:: FRAGEN ZUM MATERIAL ::
• 1. Zitieren Sie aus dem Seitenauszug zu «Tulpenfieber» die Stelle zwischen „Man entwickelt zunächst“ und „Prägnanz und Wiedererkennungswert.“, beide eingeschlossen.
• 2. Welcher Schauspieler spielt laut dem Seitenauszug zu «Tulpenfieber» den bestechlichen Arzt Dr. Sorgh?

Man entwickelt zunächst kein Gefühl dafür, wie wichtig die Liebesbeziehung zwischen Sophias Magd Maria und ihrem Verlobten noch für die Handlung sein wird. Nach und nach ziehen sämtliche Taten der in «Tulpenfieber» handelnden Figuren ihre Kreise und verknüpfen jeden Aspekt der Handlung mit einem jeweils anderen. Am Ende offenbart sich schließlich, dass auch die ein wenig vernachlässigte Tulpenspekulationsthematik ihren Platz im ohnehin verräterisch betitelten Film verdient; vor einem anderen Hintergrund besäße die hier erzählte Lovestory nur halb so viel Prägnanz und Wiedererkennungswert.
In der zweiten Hälfte von «Tulpenfieber» verlagert sich der Schwerpunkt von Sophias und Jans geheimer Liaison schließlich auf einen riskanten Plan, in welchem Sophias Wunsch nach einem Kind und jener ihrer Magd, ihr ungewolltes Baby loszuwerden, miteinander arrangiert werden. Das klingt auf den ersten Blick arg konstruiert und ist in dem ansonsten äußerst tragisch intonierten Liebesfilm auch der Urheber einiger überraschend ausgiebigen Humorspitzen (Tom Hollander als bestechlicher Arzt Dr. Sorgh geht fast schon als humoristischer Sidekick durch), doch am Ende ändern die zwischenzeitlich eingestreuten Momente der Leichtigkeit nichts am tragischen Schicksal aller Beteiligter. Regisseur Justin Chadwick («Mandela: Der lange Weg zur Freiheit») und seiner Crew gelingt es, eine Geschichte mit klarem Fokus zu inszenieren, ohne sich konsequent an jenen Elementen festzuklammern, die sich ausschließlich mit diesem auseinandersetzen. Im Klartext: «Tulpenfieber» erzählt viel auf einmal und erweckt trotzdem nie den Eindruck, überladen oder ausgefranst zu wirken.

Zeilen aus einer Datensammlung
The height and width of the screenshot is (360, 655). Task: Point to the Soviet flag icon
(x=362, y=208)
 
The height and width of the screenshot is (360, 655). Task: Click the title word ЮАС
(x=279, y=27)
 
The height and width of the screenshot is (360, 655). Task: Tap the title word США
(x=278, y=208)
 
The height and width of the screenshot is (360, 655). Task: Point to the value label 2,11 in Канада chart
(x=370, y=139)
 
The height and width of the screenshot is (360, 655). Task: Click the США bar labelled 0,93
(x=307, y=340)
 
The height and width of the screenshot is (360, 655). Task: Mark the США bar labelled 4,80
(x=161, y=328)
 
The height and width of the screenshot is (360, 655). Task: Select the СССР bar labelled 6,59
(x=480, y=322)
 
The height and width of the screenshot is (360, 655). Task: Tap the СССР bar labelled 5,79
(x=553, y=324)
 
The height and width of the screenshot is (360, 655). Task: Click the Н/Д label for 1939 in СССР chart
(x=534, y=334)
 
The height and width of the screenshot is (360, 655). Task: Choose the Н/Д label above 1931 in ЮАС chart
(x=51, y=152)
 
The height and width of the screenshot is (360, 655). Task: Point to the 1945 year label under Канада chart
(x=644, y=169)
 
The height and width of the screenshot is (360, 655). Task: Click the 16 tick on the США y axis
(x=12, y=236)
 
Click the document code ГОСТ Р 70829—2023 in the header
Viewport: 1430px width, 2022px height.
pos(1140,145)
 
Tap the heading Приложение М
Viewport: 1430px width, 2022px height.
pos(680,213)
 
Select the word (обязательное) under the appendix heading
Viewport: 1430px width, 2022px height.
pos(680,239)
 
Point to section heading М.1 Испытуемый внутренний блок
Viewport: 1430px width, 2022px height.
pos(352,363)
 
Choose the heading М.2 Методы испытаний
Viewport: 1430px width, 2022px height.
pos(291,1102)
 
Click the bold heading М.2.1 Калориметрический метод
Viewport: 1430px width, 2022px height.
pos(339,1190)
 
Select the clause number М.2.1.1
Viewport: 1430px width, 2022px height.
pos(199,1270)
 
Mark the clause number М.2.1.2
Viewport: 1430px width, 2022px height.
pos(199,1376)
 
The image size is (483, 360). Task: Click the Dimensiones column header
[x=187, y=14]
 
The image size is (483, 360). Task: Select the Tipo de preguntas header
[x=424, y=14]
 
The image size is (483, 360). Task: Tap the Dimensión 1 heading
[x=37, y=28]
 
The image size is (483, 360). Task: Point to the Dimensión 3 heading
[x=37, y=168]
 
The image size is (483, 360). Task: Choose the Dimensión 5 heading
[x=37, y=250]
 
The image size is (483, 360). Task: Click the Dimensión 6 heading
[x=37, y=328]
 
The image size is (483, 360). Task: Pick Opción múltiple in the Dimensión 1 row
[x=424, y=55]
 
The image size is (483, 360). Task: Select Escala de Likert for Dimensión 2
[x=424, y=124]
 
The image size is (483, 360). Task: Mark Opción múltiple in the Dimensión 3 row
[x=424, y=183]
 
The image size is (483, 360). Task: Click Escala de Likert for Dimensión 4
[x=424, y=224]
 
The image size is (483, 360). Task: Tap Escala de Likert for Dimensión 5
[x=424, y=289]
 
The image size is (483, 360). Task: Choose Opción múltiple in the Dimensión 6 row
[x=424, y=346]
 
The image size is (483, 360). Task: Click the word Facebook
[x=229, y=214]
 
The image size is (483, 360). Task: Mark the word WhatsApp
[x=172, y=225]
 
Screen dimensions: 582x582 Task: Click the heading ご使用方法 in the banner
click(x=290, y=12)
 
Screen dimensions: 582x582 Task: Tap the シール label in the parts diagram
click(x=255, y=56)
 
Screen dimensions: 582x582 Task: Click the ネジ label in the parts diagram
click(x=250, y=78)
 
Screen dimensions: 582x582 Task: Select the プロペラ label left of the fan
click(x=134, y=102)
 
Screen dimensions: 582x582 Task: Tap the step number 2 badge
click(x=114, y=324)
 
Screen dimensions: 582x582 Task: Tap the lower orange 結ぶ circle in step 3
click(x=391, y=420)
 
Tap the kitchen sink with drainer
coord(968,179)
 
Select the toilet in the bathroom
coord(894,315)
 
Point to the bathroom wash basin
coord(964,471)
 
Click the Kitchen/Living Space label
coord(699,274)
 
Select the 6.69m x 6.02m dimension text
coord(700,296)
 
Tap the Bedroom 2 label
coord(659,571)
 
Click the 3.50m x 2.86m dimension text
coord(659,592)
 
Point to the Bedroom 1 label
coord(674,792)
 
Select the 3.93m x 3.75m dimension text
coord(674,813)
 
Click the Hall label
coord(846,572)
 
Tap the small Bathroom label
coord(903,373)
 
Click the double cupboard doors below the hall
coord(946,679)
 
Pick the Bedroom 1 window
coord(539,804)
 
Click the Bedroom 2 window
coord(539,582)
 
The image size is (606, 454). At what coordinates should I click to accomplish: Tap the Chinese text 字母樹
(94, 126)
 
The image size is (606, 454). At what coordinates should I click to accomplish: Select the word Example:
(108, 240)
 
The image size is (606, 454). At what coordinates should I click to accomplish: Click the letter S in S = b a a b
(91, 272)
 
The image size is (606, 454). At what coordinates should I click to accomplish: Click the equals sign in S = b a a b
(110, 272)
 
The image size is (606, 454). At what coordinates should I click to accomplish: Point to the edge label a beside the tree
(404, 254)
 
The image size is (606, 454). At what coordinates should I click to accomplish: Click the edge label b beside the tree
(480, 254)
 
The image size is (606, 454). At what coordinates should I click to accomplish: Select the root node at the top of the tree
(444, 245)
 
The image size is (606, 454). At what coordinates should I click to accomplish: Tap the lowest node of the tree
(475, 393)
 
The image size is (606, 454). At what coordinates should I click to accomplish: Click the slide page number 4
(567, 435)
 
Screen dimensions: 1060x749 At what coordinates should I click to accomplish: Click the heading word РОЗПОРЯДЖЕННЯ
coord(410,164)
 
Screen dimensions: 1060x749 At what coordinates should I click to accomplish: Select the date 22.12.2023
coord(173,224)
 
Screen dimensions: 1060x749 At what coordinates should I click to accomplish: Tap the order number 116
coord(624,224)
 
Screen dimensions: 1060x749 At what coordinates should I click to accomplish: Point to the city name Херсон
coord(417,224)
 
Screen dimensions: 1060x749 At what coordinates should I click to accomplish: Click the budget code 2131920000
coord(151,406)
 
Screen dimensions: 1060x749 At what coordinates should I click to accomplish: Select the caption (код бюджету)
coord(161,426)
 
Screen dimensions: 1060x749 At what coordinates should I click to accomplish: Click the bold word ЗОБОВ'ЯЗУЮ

:: SCHRIFTLICHE ANTWORTEN ::
• 1.
Man entwickelt zunächst kein Gefühl dafür, wie wichtig die Liebesbeziehung zwischen Sophias Magd Maria und ihrem Verlobten noch für die Handlung sein wird. Nach und nach ziehen sämtliche Taten der in «Tulpenfieber» handelnden Figuren ihre Kreise und verknüpfen jeden Aspekt der Handlung mit einem jeweils anderen. Am Ende offenbart sich schließlich, dass auch die ein wenig vernachlässigte Tulpenspekulationsthematik ihren Platz im ohnehin verräterisch betitelten Film verdient; vor einem anderen Hintergrund besäße die hier erzählte Lovestory nur halb so viel Prägnanz und Wiedererkennungswert.

• 2. Tom Hollander